Do all studies need to use preexisting data, or may there also be some new scientific tests performed on preexisting samples (e.g., new DNA/RNA/etc. analysis of serum samples or placental tissue blocks)?
Applications may propose new tests on preexisting samples.
May collection and analysis of non-placental data be included in the application?
These RFAs are for development of profiles that reflect placental development and function. For this reason, we require the use of placentally derived samples. However, we recognize the potential value of augmenting these samples with non-placental data, and so they may be proposed as supplementary to the primary dataset.
Are applications from foreign organizations allowed? Do foreign PIs have to be partnered with someone in the U.S.?
Applications from foreign organizations are allowed, and there is no requirement to be partnered with a U.S. institution. Please be sure to follow the instructions and links provided in the funding announcement.
The title of the RFA refers to “existing data” but does not mention existing biospecimens. Does that mean we can’t develop an application that focuses on the use of biospecimens?
The application may propose use of data and/or biospecimens. We include an example of this as the first bullet under “Scope of Research to be Performed,” as shown below:
Applications that would be responsive to this FOA include but are not limited to:
- Application of omics to placental specimens (e.g., cells, vesicles)

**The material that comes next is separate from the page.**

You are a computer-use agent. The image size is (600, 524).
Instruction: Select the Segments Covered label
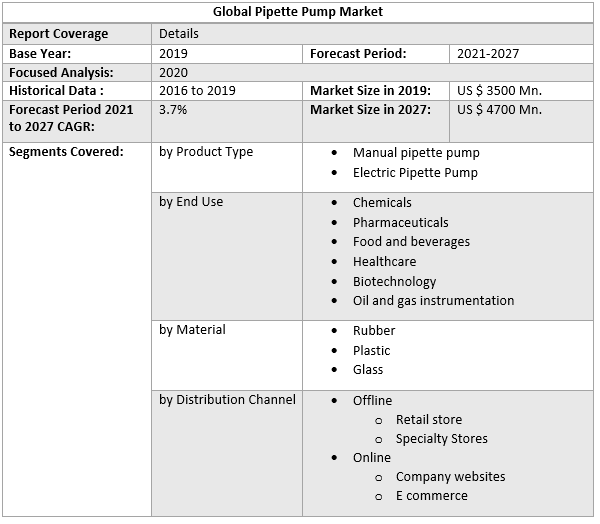click(x=66, y=152)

- Analysis of placental imaging data
- Development of predictive tools which incorporate data analytics and electronic medical records
We have extensive data (medical records, blood work, vaginal swabs, etc.) from across pregnancy, and we have placental specimens taken at delivery. Would analysis of these data be responsive to the RFA?
The purpose of this funding opportunity announcement is to advance the overall goal of understanding placental development and function across pregnancy in real time. While it is true that associations could be made between a variety of pregnancy data and the pathology of the placenta at term, such an analysis would not be able to provide any insight as to what was happening to the placenta during those earlier stages of pregnancy. Therefore, as described, this proposal would not be considered responsive. However, analysis of existing placental data (images, omics, etc.) or placental-specific samples (placental RNAs, proteins, etc.) from across pregnancy that would be combined with other non-placental data to develop such an understanding would be acceptable.

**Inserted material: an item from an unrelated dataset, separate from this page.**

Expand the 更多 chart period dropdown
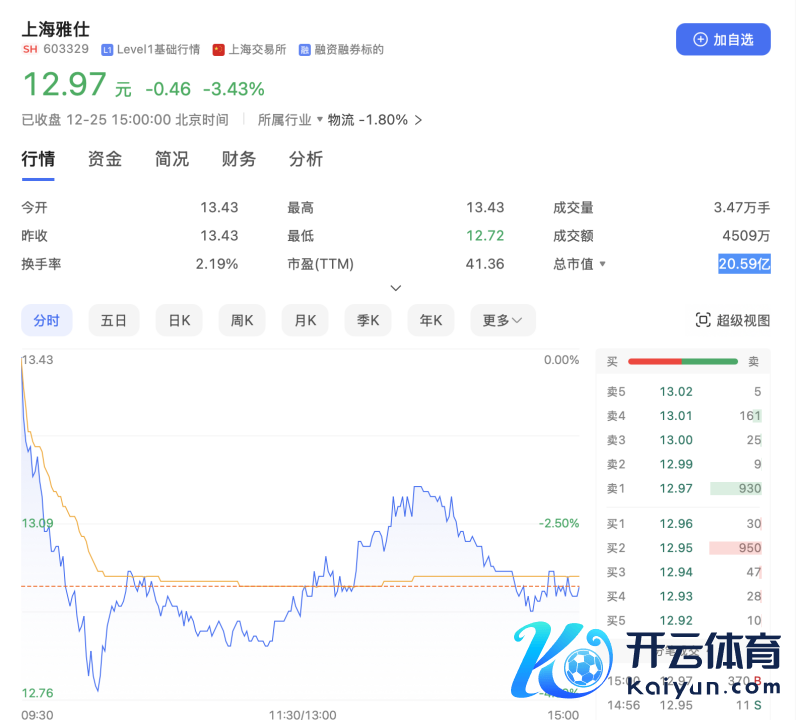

We are trying to use all Human Placenta Project RFAs to advance our understanding of placental development and function across pregnancy—that should be the litmus test for any proposed studies. Note the instruction in the Research Strategy section of these RFAs, stating that “for all samples and data, their value for advancing the goal of safe, real-time assessment of human placental development and function across gestation must be detailed in the application.”